## [INSTRUCTIONS TO FOLLOW]
Extract every line below that contains the word "agent".
-- DATA TO USE follows --
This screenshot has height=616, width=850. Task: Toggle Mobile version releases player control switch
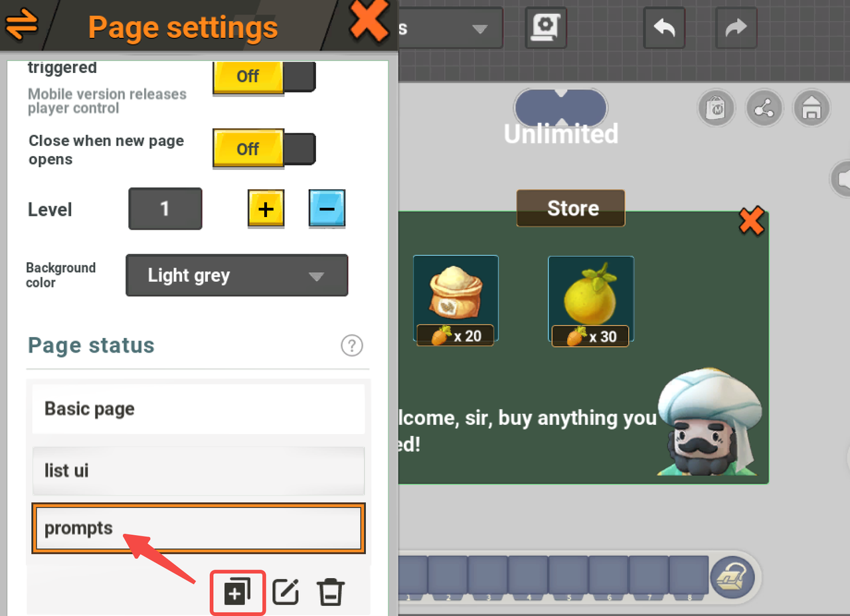click(x=264, y=76)
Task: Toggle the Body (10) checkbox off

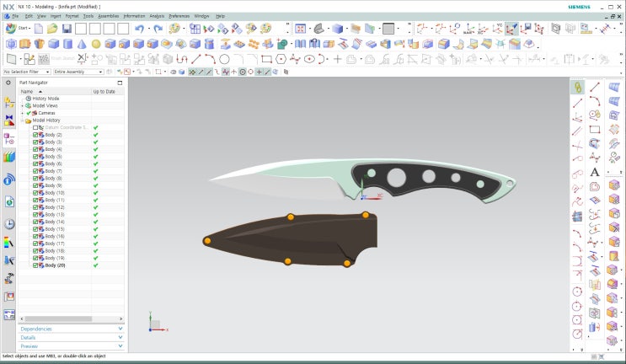Action: point(35,193)
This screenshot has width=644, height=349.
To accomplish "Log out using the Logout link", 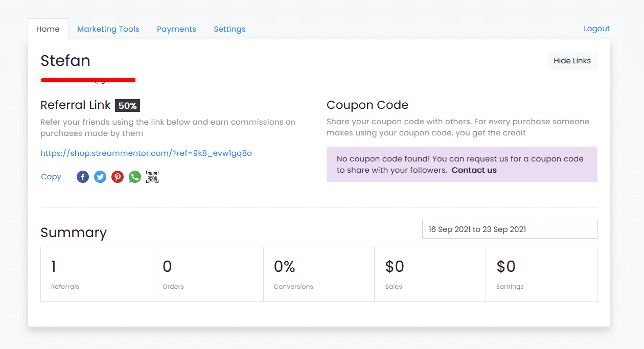I will [596, 29].
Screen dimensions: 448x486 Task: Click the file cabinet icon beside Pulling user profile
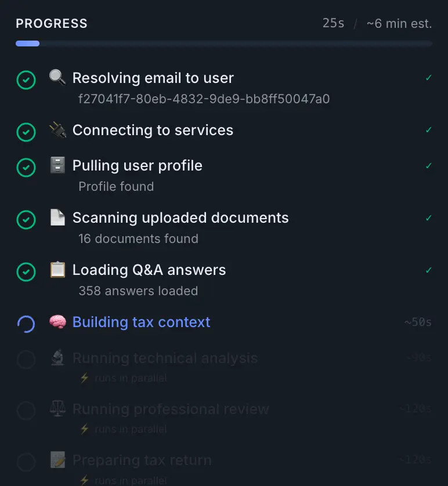(x=57, y=165)
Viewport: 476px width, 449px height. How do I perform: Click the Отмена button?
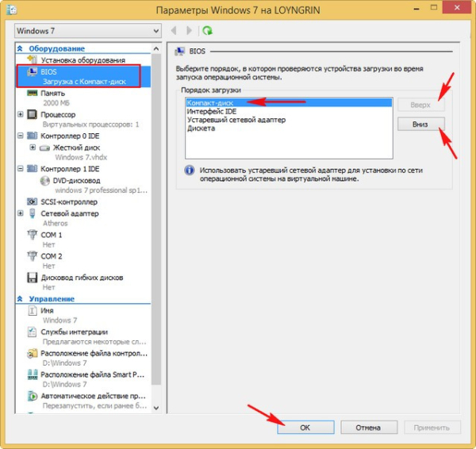coord(367,428)
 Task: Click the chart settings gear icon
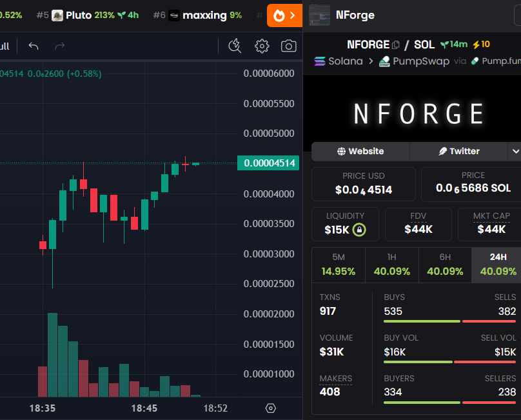(x=261, y=46)
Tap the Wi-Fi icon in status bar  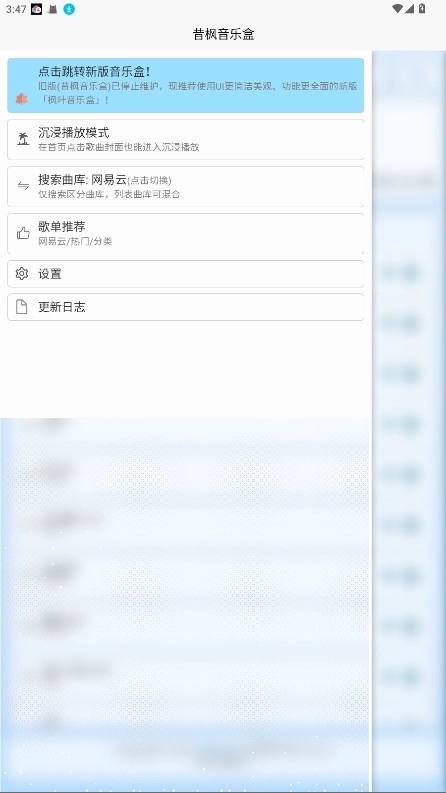tap(397, 9)
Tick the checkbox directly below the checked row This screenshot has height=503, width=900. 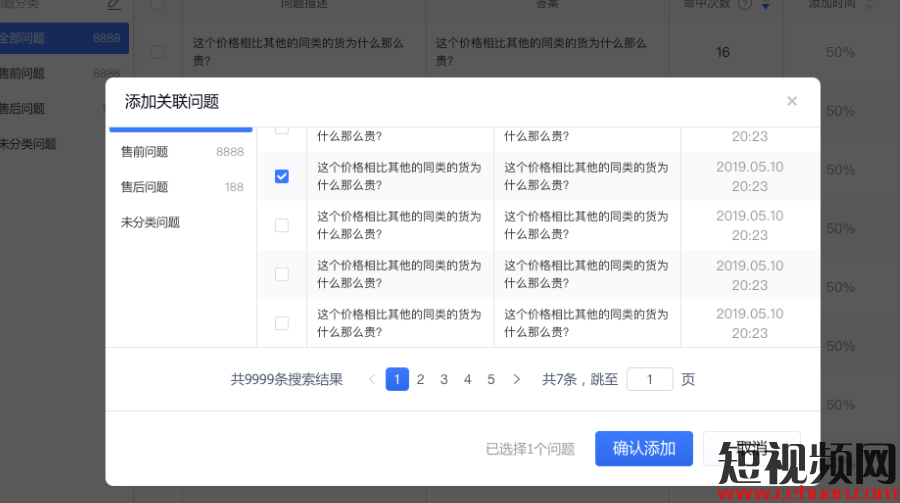pyautogui.click(x=282, y=225)
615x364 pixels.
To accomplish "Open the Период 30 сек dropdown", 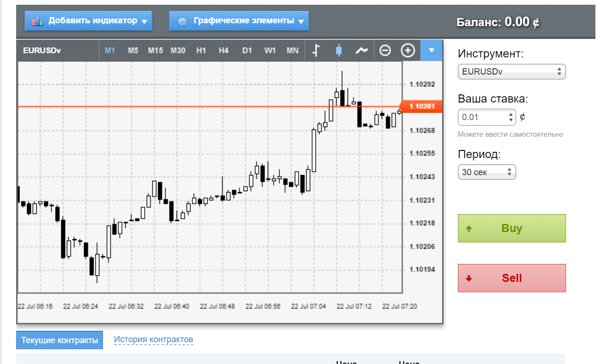I will point(486,172).
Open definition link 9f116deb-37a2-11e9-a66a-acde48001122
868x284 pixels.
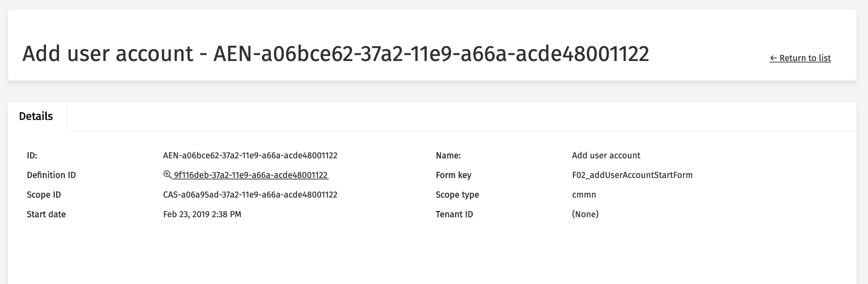(x=251, y=175)
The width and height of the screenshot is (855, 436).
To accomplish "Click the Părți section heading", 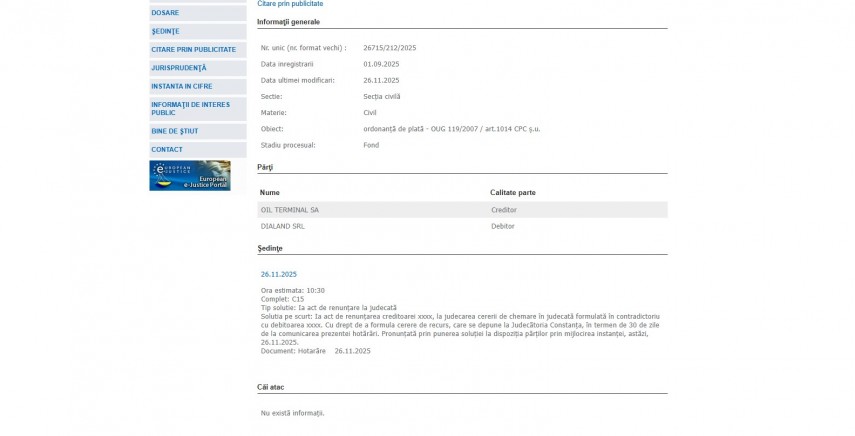I will click(x=265, y=167).
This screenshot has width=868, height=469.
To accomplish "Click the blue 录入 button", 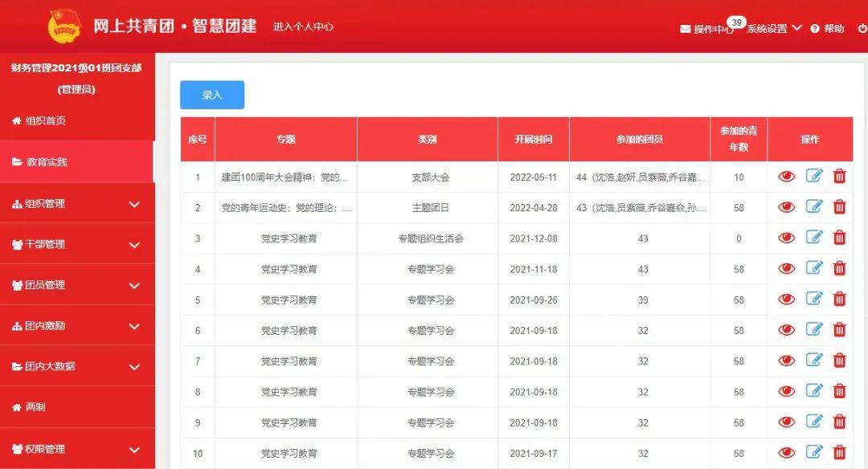I will point(212,95).
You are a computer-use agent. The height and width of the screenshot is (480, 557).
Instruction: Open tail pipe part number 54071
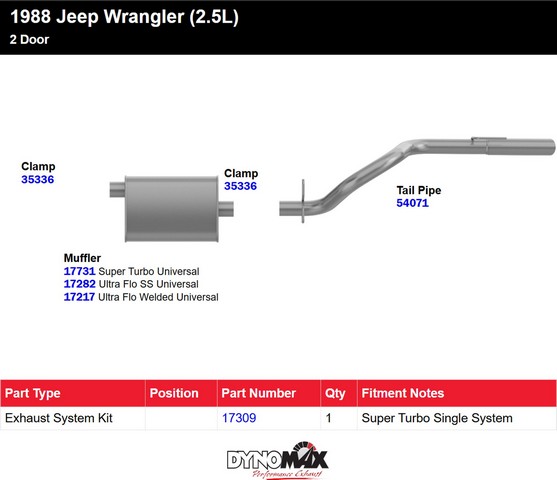tap(412, 203)
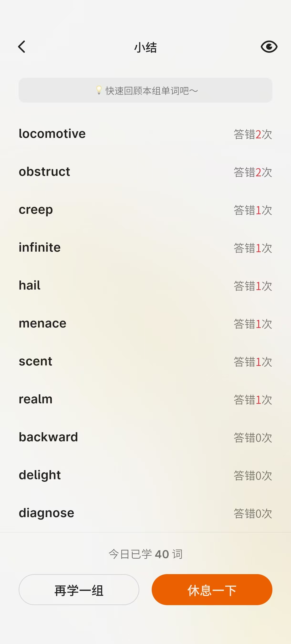Tap the 今日已学 40 词 counter
Image resolution: width=291 pixels, height=644 pixels.
(x=146, y=554)
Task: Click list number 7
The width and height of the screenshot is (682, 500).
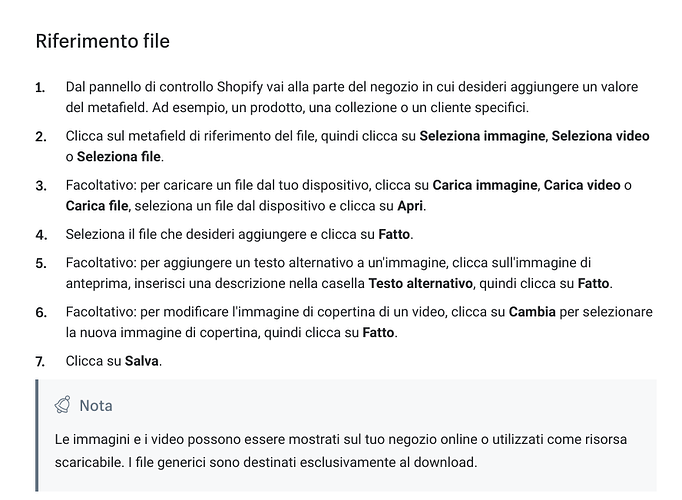Action: [41, 361]
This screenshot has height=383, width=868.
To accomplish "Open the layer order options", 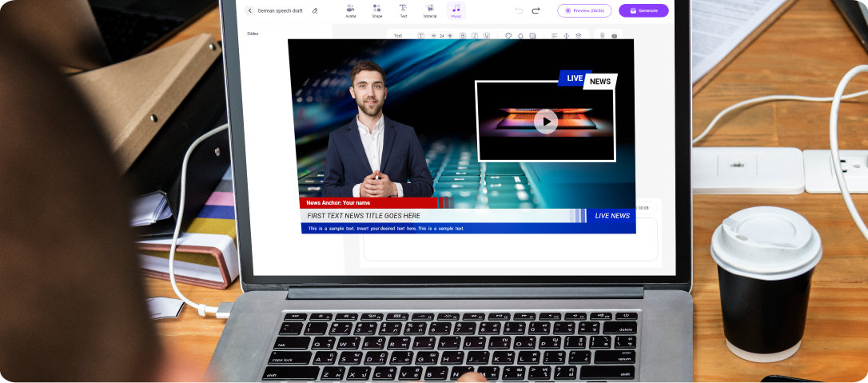I will [x=578, y=36].
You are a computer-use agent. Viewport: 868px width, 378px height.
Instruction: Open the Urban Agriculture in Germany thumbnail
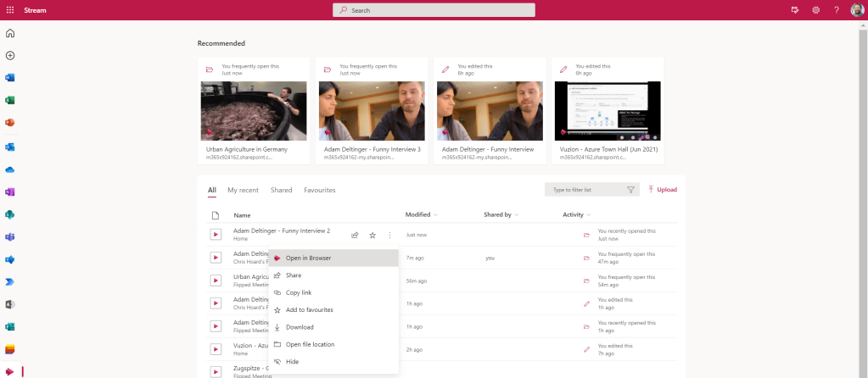point(254,111)
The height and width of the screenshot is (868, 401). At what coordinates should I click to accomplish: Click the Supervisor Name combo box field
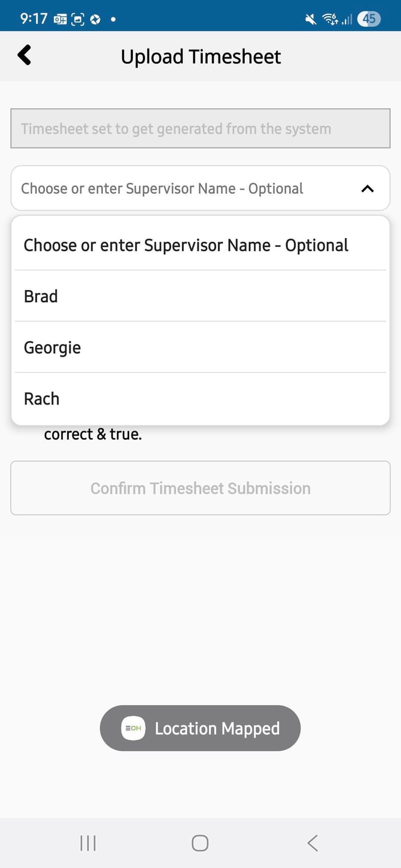point(180,188)
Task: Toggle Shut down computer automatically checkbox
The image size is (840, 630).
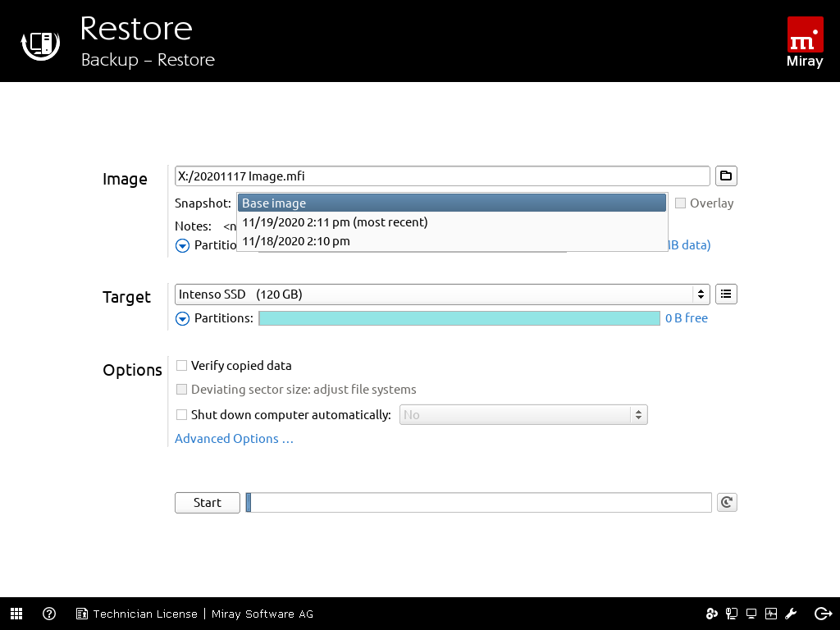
-- DATA TO USE concluded --
## [WRITTEN ANSWER]
You are a computer-use agent. The height and width of the screenshot is (480, 557).
You are a computer-use agent. Viewport: 868px width, 378px height.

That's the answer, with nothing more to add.